Verily I Say Unto Thee...

Debunking The ‘We Survived It’ Memes

By Wil C. Fry
2016.08.20
Silly Meme Saturday, Logical Fallacies

One of several memes with similar themes

I’ve been seeing internet memes along this theme for a few years now — not to mention hearing these ideas expressed via conversation. The implication is always: “these silly modern rules are unnecessary”, the “proof” being that “we survived without those rules”. Some of the memes are more explicit than others about how wrong the current “oppressive” rules are. The one I’ve posted here begins with “tough generation”, implying that all it took to survive without the safety rules was toughness.

This one isn’t difficult to debunk.

First, let me say, I am part of a generation that experienced most of these things. My parents’ generation saw even more of it. I have fond memories of riding in cars without seatbelts, playing with toy guns, playing outside without supervision, etc. I don’t see any reason why anyone should be ashamed of those things. But spankings and lead paint? I can’t understand why they’re grouped in with the rest. That’s part of what makes this the subject of my series “Silly Meme Saturday”.

The slang term gish gallop refers to the “spewing [of] many different points all at once”, in the knowledge that all of them can’t be defeated with a single argument. This isn’t a logical fallacy in itself; it’s a technique that often incorporates a bunch of logical fallacies. In only 23 words, the meme above has presented a variety of topics, each with a different refutation, the sum total of which cannot be presented in 23 words.

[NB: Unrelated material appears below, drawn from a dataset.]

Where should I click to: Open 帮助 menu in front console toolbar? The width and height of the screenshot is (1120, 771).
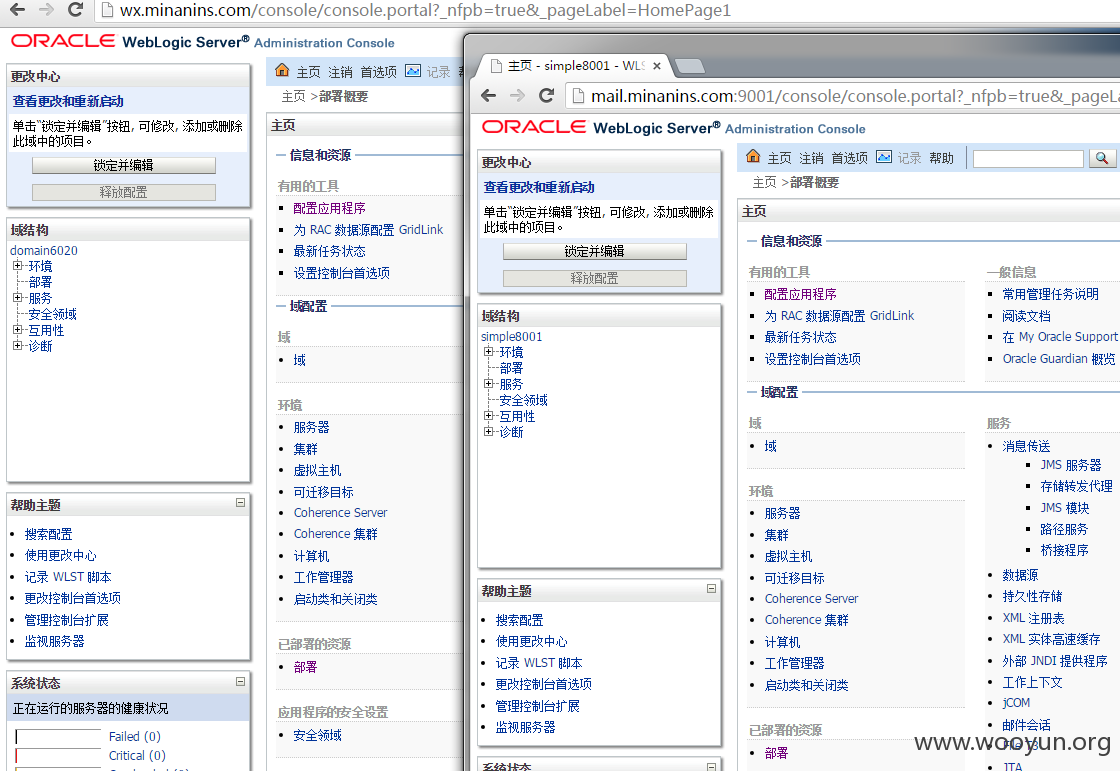coord(941,158)
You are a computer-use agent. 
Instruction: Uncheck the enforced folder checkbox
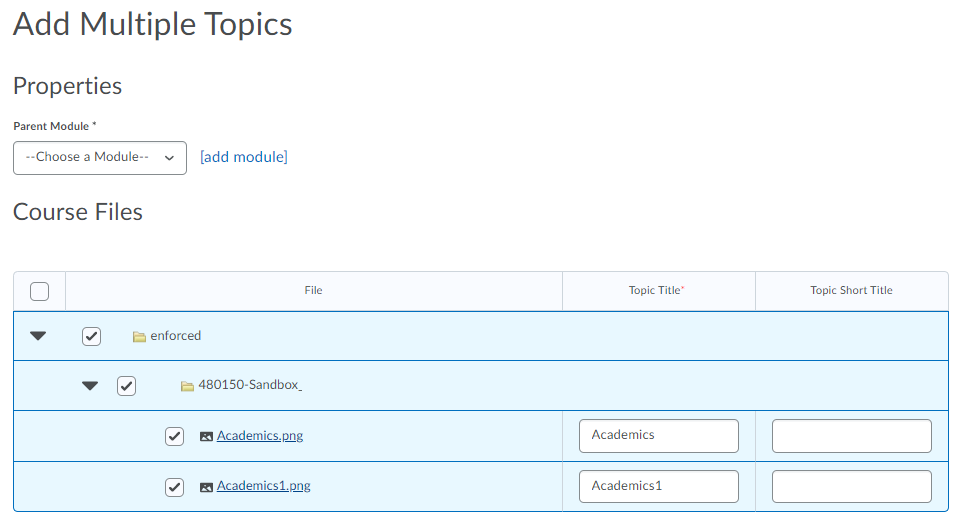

Yes, one could respond with a simple “bullhonkey” or “wrong!”, but that doesn’t accomplish anything or convince anyone of anything.

Still, in this case, the several points of the gish gallop are relatively easily refuted. Let’s go.

Spankings

Spankings are relatively easy to survive, so there’s nothing to be proud of here. If done “correctly”, a spanking is not meant to cause lasting physical harm. That’s like saying “I survived a wasp sting”. Well duh. It hurts, and might teach a lesson (watch out for wasps), but isn’t something that normally kills.

Of course, the meme is responding to modern anti-spanking sentiment using a strawman argument. No one has ever said “we shouldn’t spank kids because it’ll kill them” or “stop spanking because only a few will survive”. The well-documented case against spanking says something entirely different. Fifty years of research with more than 160,000 children has shown that it just doesn’t work, and actually causes lasting emotional, social, and cognitive harm. The conclusions are “extremely telling and very clear and consistent about the negative effects on children”. Basically, there is no benefit to it.

While I was spanked as a child (and I imagine most of my readers were too), even in school, and can easily say “I survived” without any animosity toward those who spanked me, it seems pretty clear that this shouldn’t translate into “therefore I should continue the tradition.”

Lead Paint

I’m pretty sure I survived this too, though I don’t know for certain which places still had lead paint during my lifetime. And I’ve heard stories that my father was actually caught eating lead paint when he was a child. He seems okay (most of the time).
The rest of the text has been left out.